• What is expected
Identify each line of the data below that contains the word "height" and copy those lines.
++++ Data shown ++++
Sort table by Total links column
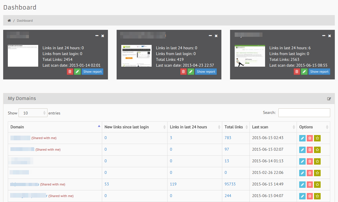338x202 pixels. tap(236, 127)
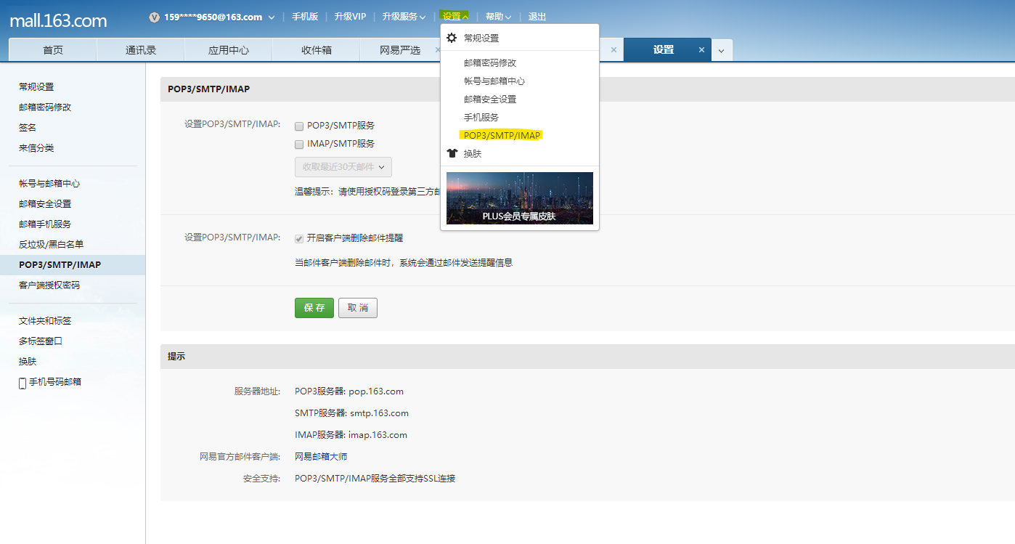Uncheck 开启客户端删除邮件提醒
This screenshot has width=1015, height=544.
tap(298, 238)
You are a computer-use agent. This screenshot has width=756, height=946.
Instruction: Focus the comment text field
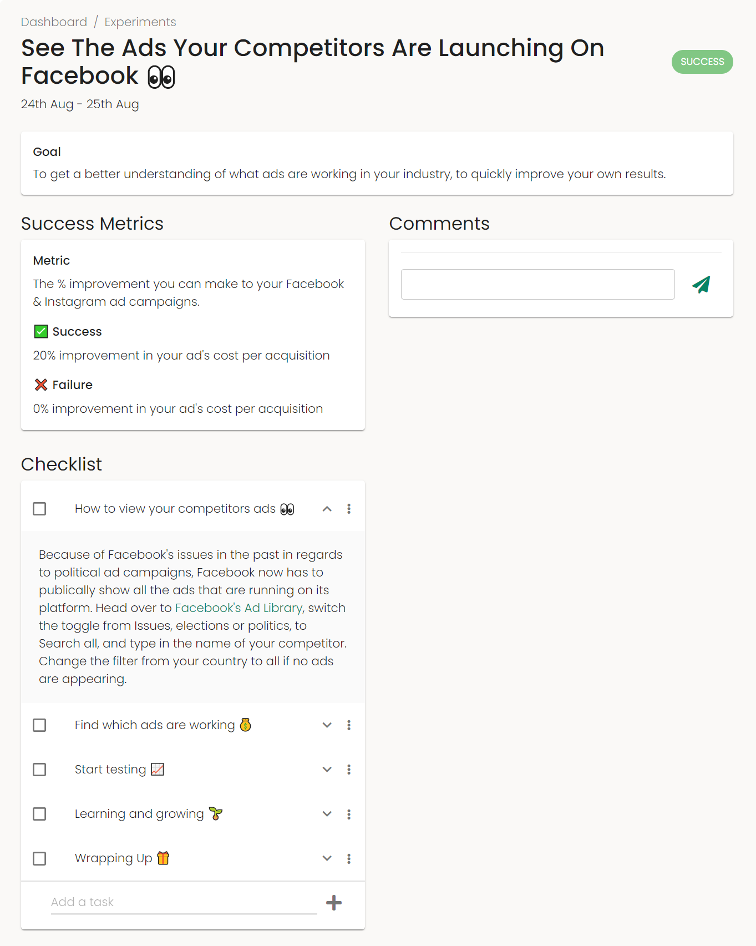coord(537,285)
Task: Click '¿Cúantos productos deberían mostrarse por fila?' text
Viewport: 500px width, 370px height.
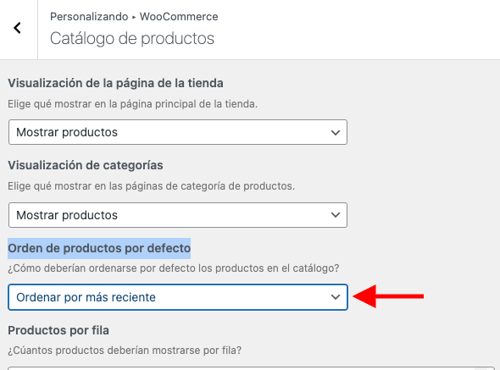Action: 125,351
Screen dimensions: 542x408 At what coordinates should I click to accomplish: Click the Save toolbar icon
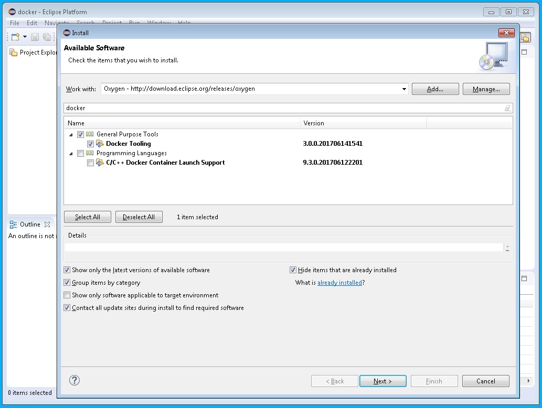35,37
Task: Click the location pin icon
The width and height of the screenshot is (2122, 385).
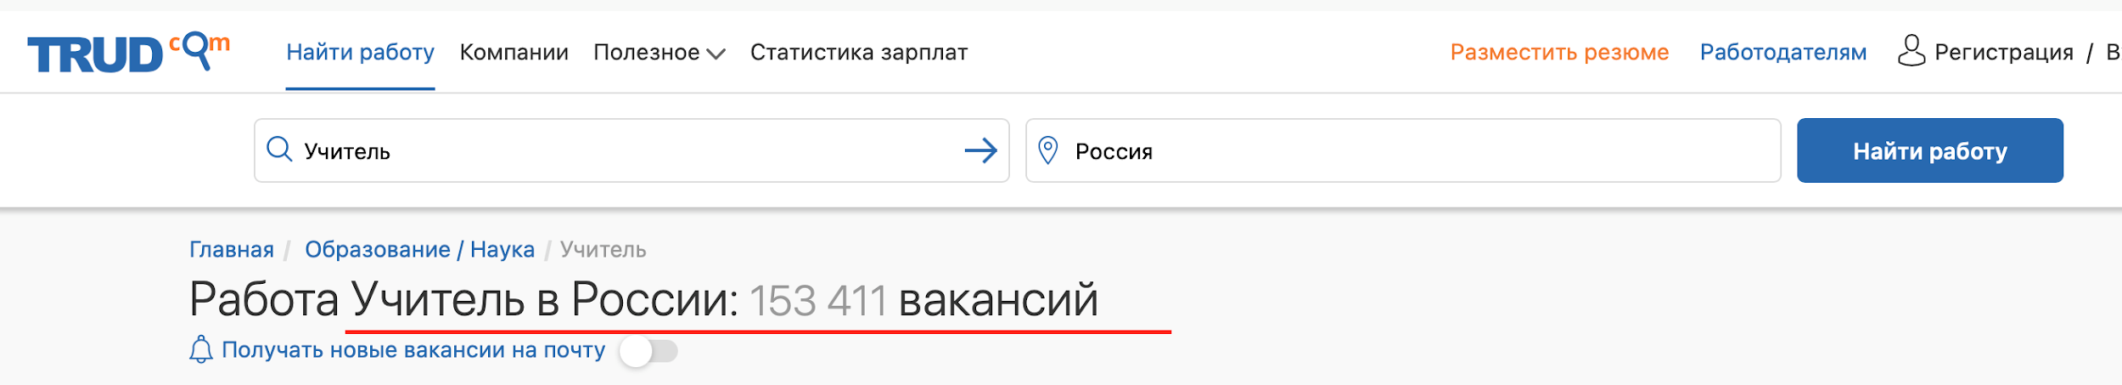Action: [x=1048, y=150]
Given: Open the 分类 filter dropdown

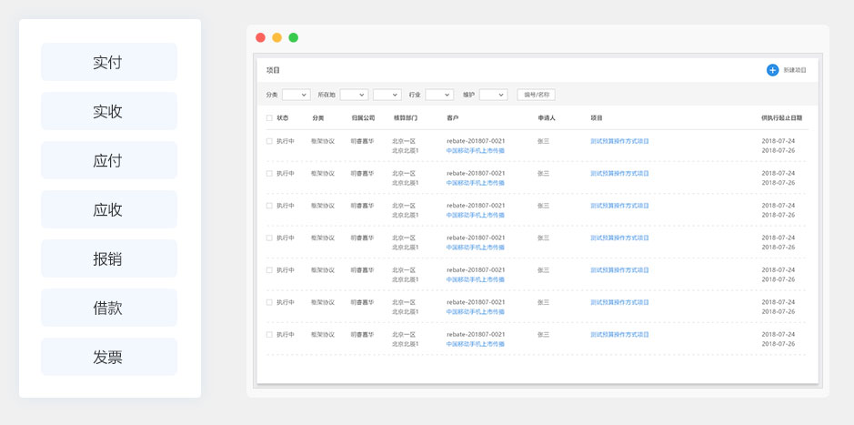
++++
• Result for this exercise
This screenshot has width=1015, height=544.
You are a computer-use agent. This screenshot has width=756, height=946.
Viewport: 500px width, 370px height.
The width and height of the screenshot is (2122, 385).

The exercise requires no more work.